Mali : le BTP, un domaine livré à la concurrence
Les chantiers s’enchaînent au Mali. Beaucoup sont confiés à des groupes étrangers. Mais de leur côté, les professionnels locaux gagnent en crédibilité.
Le Mali est l’un des pays de la sous-région qui, ces dix dernières années, a le plus investi dans ses infrastructures, en particulier routières : « Environ 700 milliards de F CFA [1,07 milliard d’euros, NDLR] depuis le début du second quinquennat du président Amadou Toumani Touré », en 2007, précise le ministre de l’Équipement et des Transports, Hamed Diane Séméga.
Rattrapper le retard
Deuxième pays d’Afrique de l’Ouest par sa superficie, enclavé, le Mali avait du retard en matière de transports terrestres. À partir de 2002, la crise politico-militaire ivoirienne a contribué à accélérer le mouvement. Le pays étant très dépendant de la Côte d’Ivoire pour ses importations, notamment des ports d’Abidjan et de San Pedro, il a fallu trouver d’autres voies d’acheminement, depuis le Sénégal et le Togo.
Les chantiers routiers se sont donc succédé et se poursuivent. Le plus important, celui de l’autoroute Bamako-Ségou (227 km), est financé par l’État chinois et la Banque ouest-africaine de développement (182 milliards de F CFA). Lancés en octobre 2010, les travaux sont réalisés par la Société nationale chinoise des travaux de ponts et chaussées.
Préférence internationale
Du côté des infrastructures aéroportuaires, l’entreprise chinoise Chercec est chargée de l’extension de l’aéroport international de Kayes (10 milliards de F CFA), tandis que la modernisation de l’aéroport international de Bamako-Sénou (21 milliards de F CFA), financée par les États-Unis via la Millennium Challenge Corporation, a été confiée au groupement d’entreprises internationales Razel (Allemagne) et Sogea-Satom (France).

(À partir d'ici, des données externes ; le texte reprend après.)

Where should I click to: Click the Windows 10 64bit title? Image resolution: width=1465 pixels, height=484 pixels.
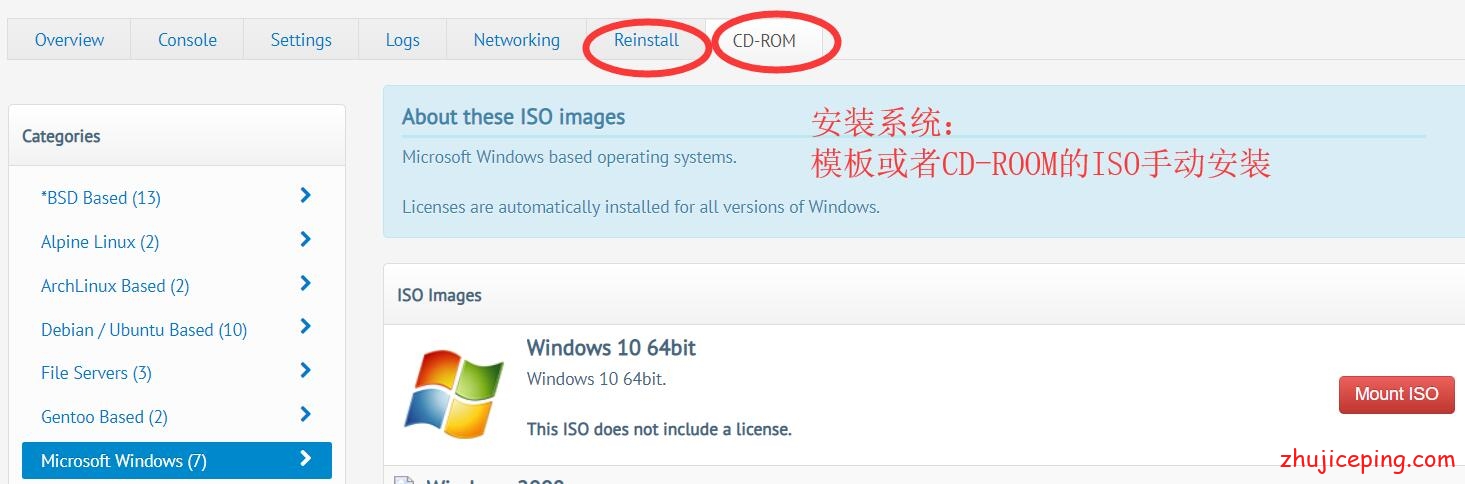pos(611,348)
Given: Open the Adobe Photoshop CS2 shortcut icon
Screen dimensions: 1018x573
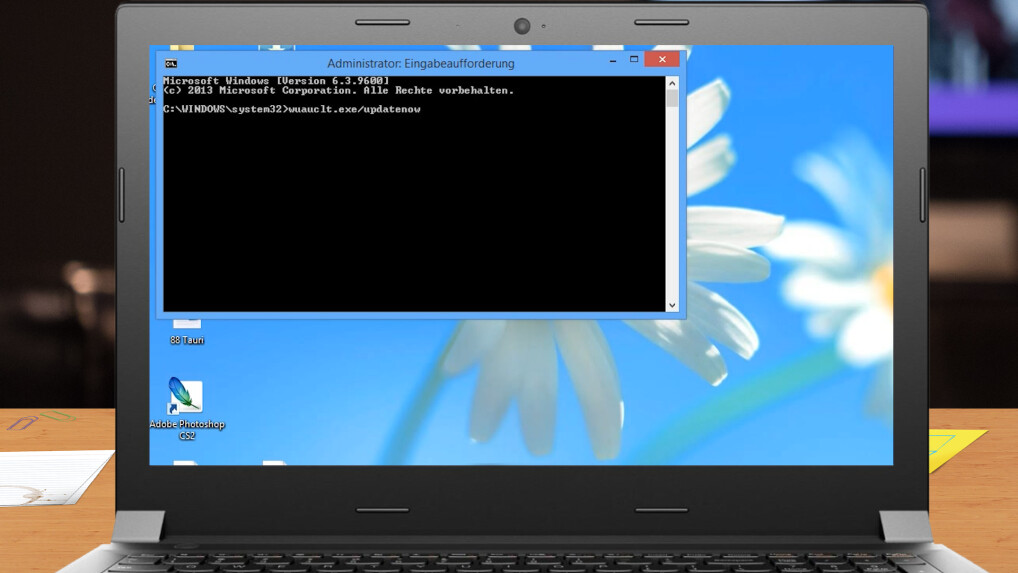Looking at the screenshot, I should click(x=185, y=397).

Le constat est similaire concernant la réalisation des complexes hydroélectriques. Après celui de Félou (120 milliards de F CFA), près de Kayes, réalisé par Sino Hydro Corporation (constructeur du mythique barrage des Trois-Gorges, en Chine), le chantier du barrage de Taoussa (142 milliards de F CFA), entre Tombouctou et Gao, a été confié à la China Gezhouba Group Company (CGGC). Et c’est la China Geo-Engineering Corporation (CGC) qui livrera d’ici à trois ans celui de Djenné (19,4 milliards de F CFA, en partie financé par la Banque africaine de développement), dont le chantier a débuté mi-septembre.

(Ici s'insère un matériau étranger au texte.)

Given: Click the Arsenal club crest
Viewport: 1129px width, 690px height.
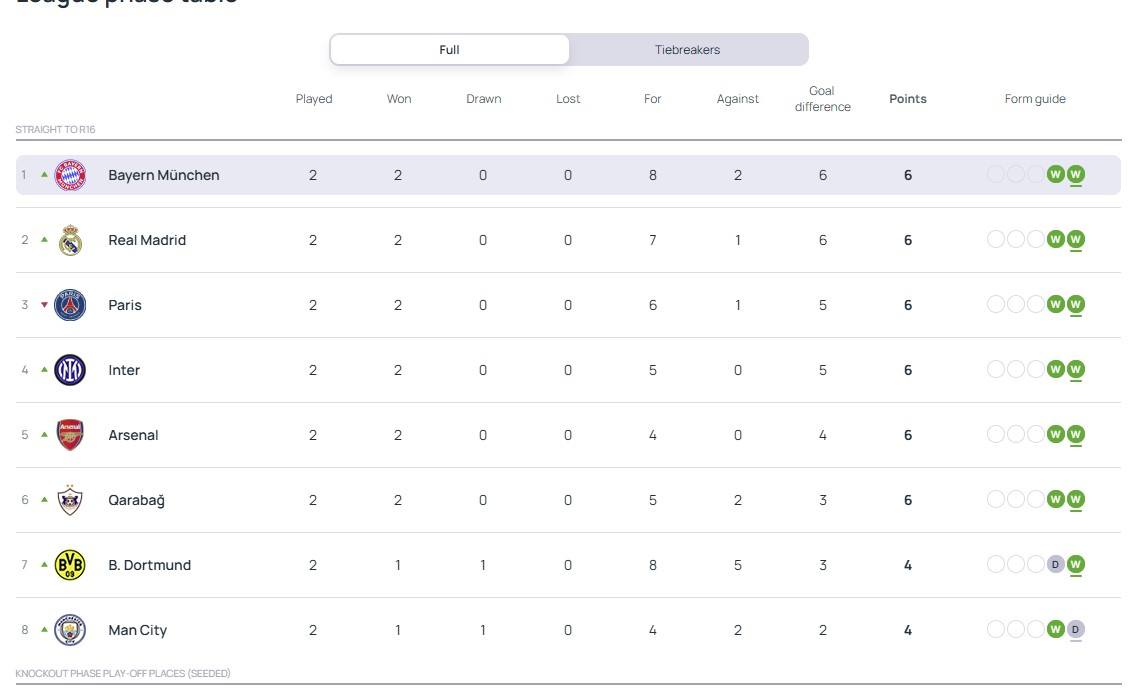Looking at the screenshot, I should click(70, 435).
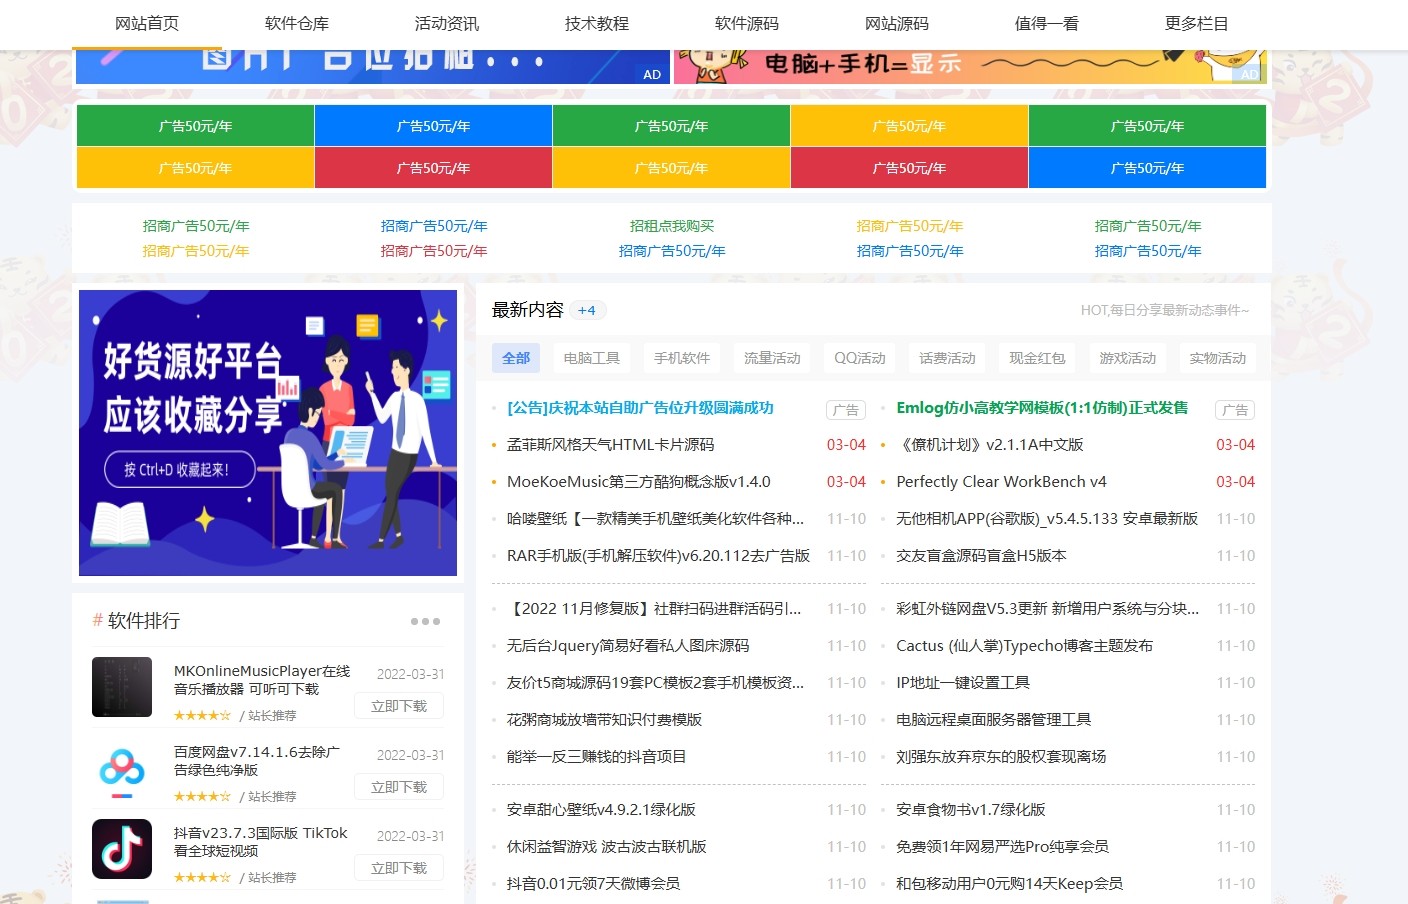Switch to the 电脑工具 filter tab
The image size is (1408, 904).
pos(591,357)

Le Palais des sports de la capitale est réalisé par la multinationale China Overseas Engineering Company, la Covec. (© E.D.B. pour J.A.)
Autre exemple : le Palais des sports de Bamako (9 milliards de F CFA), en cours de construction, est réalisé par la multinationale China Overseas Engineering Group Company (Covec). Rien d’étonnant à ce que nombre d’entrepreneurs maliens soient amers au regard de la longue liste de grands travaux exécutés par des firmes étrangères, dont l’expérience, les références et les ressources en trésorerie vont bien au-delà de leurs capacités.
Frilosité
« Il nous est impossible d’entrer en concurrence avec des multinationales européennes ou des entreprises chinoises qui, elles, sont soutenues par leurs banques et leur gouvernement, déplore Ibrahim Sako, directeur d’Entreprise Sud Services et vice-président de l’Organisation patronale des entrepreneurs de la construction du Mali (Opecom). Ici, les banques sont frileuses : elles ont peur de faire des prêts aux entreprises, sachant qu’elles mettront du temps à les recouvrer en raison des délais de paiement de l’État, qui sont souvent très longs. »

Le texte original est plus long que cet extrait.